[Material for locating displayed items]
---------------
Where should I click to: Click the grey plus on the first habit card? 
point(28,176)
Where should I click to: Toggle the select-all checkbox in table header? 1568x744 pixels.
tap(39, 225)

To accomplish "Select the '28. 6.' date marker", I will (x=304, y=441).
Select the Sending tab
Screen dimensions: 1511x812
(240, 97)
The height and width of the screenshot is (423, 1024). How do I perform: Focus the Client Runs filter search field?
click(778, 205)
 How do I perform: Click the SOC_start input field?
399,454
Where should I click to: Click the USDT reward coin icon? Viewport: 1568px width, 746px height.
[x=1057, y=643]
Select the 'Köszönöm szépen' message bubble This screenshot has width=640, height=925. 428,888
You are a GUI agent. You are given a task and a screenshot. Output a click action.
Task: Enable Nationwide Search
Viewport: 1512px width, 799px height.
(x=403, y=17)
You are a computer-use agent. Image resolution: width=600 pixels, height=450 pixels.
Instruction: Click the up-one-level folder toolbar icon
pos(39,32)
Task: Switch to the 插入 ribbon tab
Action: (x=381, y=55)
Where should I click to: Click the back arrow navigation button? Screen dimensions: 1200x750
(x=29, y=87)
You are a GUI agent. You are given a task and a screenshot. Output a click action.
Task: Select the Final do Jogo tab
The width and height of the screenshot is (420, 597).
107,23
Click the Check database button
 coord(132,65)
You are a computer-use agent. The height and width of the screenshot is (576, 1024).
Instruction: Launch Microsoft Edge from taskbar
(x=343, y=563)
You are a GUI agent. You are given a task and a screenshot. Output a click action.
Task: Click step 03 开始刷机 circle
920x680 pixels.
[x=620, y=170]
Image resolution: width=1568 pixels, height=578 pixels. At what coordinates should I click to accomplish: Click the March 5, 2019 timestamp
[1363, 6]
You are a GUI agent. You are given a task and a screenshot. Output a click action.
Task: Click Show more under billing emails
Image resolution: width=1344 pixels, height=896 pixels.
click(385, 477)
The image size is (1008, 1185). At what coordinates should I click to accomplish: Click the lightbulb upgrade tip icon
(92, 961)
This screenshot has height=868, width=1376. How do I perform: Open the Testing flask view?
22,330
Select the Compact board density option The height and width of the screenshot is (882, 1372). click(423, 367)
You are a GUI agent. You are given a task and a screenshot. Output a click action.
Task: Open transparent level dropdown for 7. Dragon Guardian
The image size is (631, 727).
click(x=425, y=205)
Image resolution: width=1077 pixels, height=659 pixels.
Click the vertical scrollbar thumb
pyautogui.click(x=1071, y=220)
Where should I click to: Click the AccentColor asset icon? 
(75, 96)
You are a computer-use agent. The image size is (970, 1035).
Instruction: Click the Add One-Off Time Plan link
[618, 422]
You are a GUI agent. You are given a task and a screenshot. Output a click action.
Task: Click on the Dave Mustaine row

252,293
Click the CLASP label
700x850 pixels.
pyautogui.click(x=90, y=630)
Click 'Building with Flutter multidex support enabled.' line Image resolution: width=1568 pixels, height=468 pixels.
---------------
# SET PROBLEM:
Place every line of the material above into a Markdown table with the columns Row and Line, numbering the rows in order and omitting blank lines.

# FULL OUTPUT:
| Row | Line |
|---|---|
| 1 | Where should I click to: Click the grey plus on the first habit card?  |
| 2 | point(28,176) |
| 3 | Where should I click to: Toggle the select-all checkbox in table header? 1568x744 pixels. |
| 4 | tap(39, 225) |
| 5 | To accomplish "Select the '28. 6.' date marker", I will (x=304, y=441). |
| 6 | Select the Sending tab |
| 7 | Screen dimensions: 1511x812 |
| 8 | (240, 97) |
| 9 | The height and width of the screenshot is (423, 1024). How do I perform: Focus the Client Runs filter search field? |
| 10 | click(778, 205) |
| 11 |  How do I perform: Click the SOC_start input field? |
| 12 | 399,454 |
| 13 | Where should I click to: Click the USDT reward coin icon? Viewport: 1568px width, 746px height. |
| 14 | [x=1057, y=643] |
| 15 | Select the 'Köszönöm szépen' message bubble This screenshot has width=640, height=925. 428,888 |
| 16 | You are a GUI agent. You are given a task and a screenshot. Output a click action. |
| 17 | Task: Enable Nationwide Search |
| 18 | Viewport: 1512px width, 799px height. |
| 19 | (x=403, y=17) |
| 20 | You are a computer-use agent. Image resolution: width=600 pixels, height=450 pixels. |
| 21 | Instruction: Click the up-one-level folder toolbar icon |
| 22 | pos(39,32) |
| 23 | Task: Switch to the 插入 ribbon tab |
| 24 | Action: (x=381, y=55) |
| 25 | Where should I click to: Click the back arrow navigation button? Screen dimensions: 1200x750 |
| 26 | (x=29, y=87) |
| 27 | You are a GUI agent. You are given a task and a screenshot. Output a click action. |
| 28 | Task: Select the Final do Jogo tab |
| 29 | The width and height of the screenshot is (420, 597). |
| 30 | 107,23 |
| 31 | Click the Check database button |
| 32 |  coord(132,65) |
| 33 | You are a computer-use agent. The height and width of the screenshot is (576, 1024). |
| 34 | Instruction: Launch Microsoft Edge from taskbar |
| 35 | (x=343, y=563) |
| 36 | You are a GUI agent. You are given a task and a screenshot. Output a click action. |
| 37 | Task: Click step 03 开始刷机 circle |
| 38 | 920x680 pixels. |
| 39 | [x=620, y=170] |
| 40 | Image resolution: width=1568 pixels, height=578 pixels. At what coordinates should I click to accomplish: Click the March 5, 2019 timestamp |
| 41 | [1363, 6] |
| 42 | You are a GUI agent. You are given a task and a screenshot. Output a click action. |
| 43 | Task: Click Show more under billing emails |
| 44 | Image resolution: width=1344 pixels, height=896 pixels. |
| 45 | click(385, 477) |
| 46 | The image size is (1008, 1185). At what coordinates should I click to accomplish: Click the lightbulb upgrade tip icon |
| 47 | (92, 961) |
| 48 | This screenshot has height=868, width=1376. How do I perform: Open the Testing flask view? |
| 49 | 22,330 |
| 50 | Select the Compact board density option The height and width of the screenshot is (882, 1372). click(423, 367) |
| 51 | You are a GUI agent. You are given a task and a screenshot. Output a click action. |
| 52 | Task: Open transparent level dropdown for 7. Dragon Guardian |
| 53 | The image size is (631, 727). |
| 54 | click(x=425, y=205) |
| 55 | Image resolution: width=1077 pixels, height=659 pixels. |
| 56 | Click the vertical scrollbar thumb |
| 57 | pyautogui.click(x=1071, y=220) |
| 58 | Where should I click to: Click the AccentColor asset icon?  |
| 59 | (75, 96) |
| 60 | You are a computer-use agent. The image size is (970, 1035). |
| 61 | Instruction: Click the Add One-Off Time Plan link |
| 62 | [618, 422] |
| 63 | You are a GUI agent. You are given a task and a screenshot. Output a click action. |
| 64 | Task: Click on the Dave Mustaine row |
| 65 | 252,293 |
| 66 | Click the CLASP label |
| 67 | 700x850 pixels. |
| 68 | pyautogui.click(x=90, y=630) |
| 69 | Click 'Building with Flutter multidex support enabled.' line Image resolution: width=1568 pixels, height=468 pixels. |